OpenVMS Encryption and Standalone Backups

Hi,

We were notified that we are now required to encrypt every piece of media that leaves our site. We usually do an Image backup of our system disk's shadow disk. Regarding a standalone backup, I have read that it will not understand the /ECRYPT qualifier with the BACKUP command. In the event that we lost a system disk in a disaster scenario and needed to restore at a Hot Site, would the only work around be to install OpenVMS then restore that encrypted image backup to another disk and then boot from that disk?

Thank you.
15 REPLIES 15
Robert Gezelter
Honored Contributor
Solution

Re: OpenVMS Encryption and Standalone Backups

Mike,

Please note that this posting did not mention which architecture or OpenVMS version was in question.

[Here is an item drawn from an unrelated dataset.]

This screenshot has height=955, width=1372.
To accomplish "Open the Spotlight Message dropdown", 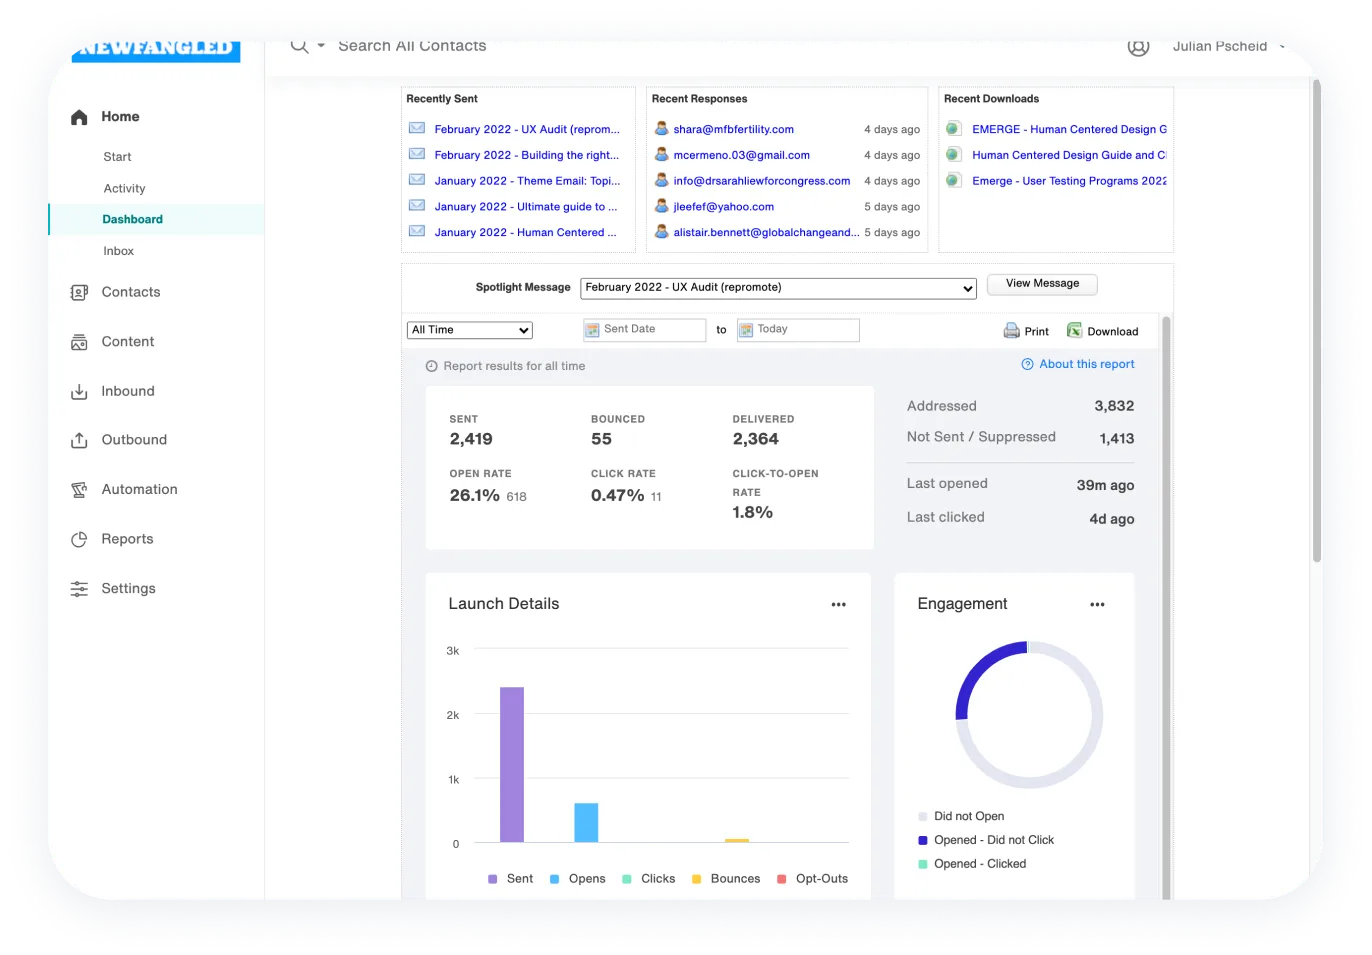I will click(x=778, y=288).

However, assuming that the standard standalone BACKUP does not support encryption, you are faced with two choices:

- the possibility that was mentioned in the post, namely a reinstallation followed by a decrypt and restore; or
- create a custom bootable CDROM (DVD) that includes everything needed to restore the encrypted save set (excluding the decryption keys).

You will still need to make (secure) arrangements to store the encryption/decryption keys OFFSITE. Even if you create the custom CDROM, you will likely need a scratch pack (or memory disk) to store the decryption keys. Thinking about this, you could also possibly generate a self booting CDROM/DVD that required the separate loading of an encryption key.

Interesting possibilities. I have not been asked to explore these possibilities by my clients, but a well functioning procedure is likely eminently feasible.

- Bob Gezelter, http://www.rlgsc.com
EdgarZamora_1
Respected Contributor

Re: OpenVMS Encryption and Standalone Backups


Initialize a small disk volume. Create a "standalone" backup on this small volume using SYS$SYSTEM:AXPVMS$PCSI_INSTALL_MIN.COM. Backup this volume to tape unencrypted. This volume will not contain any company data since it is freshly inited and hopefully will be allowed as an exception to your policy. You could do this once and just store this tape backup and the standard VMS CD in your hot site.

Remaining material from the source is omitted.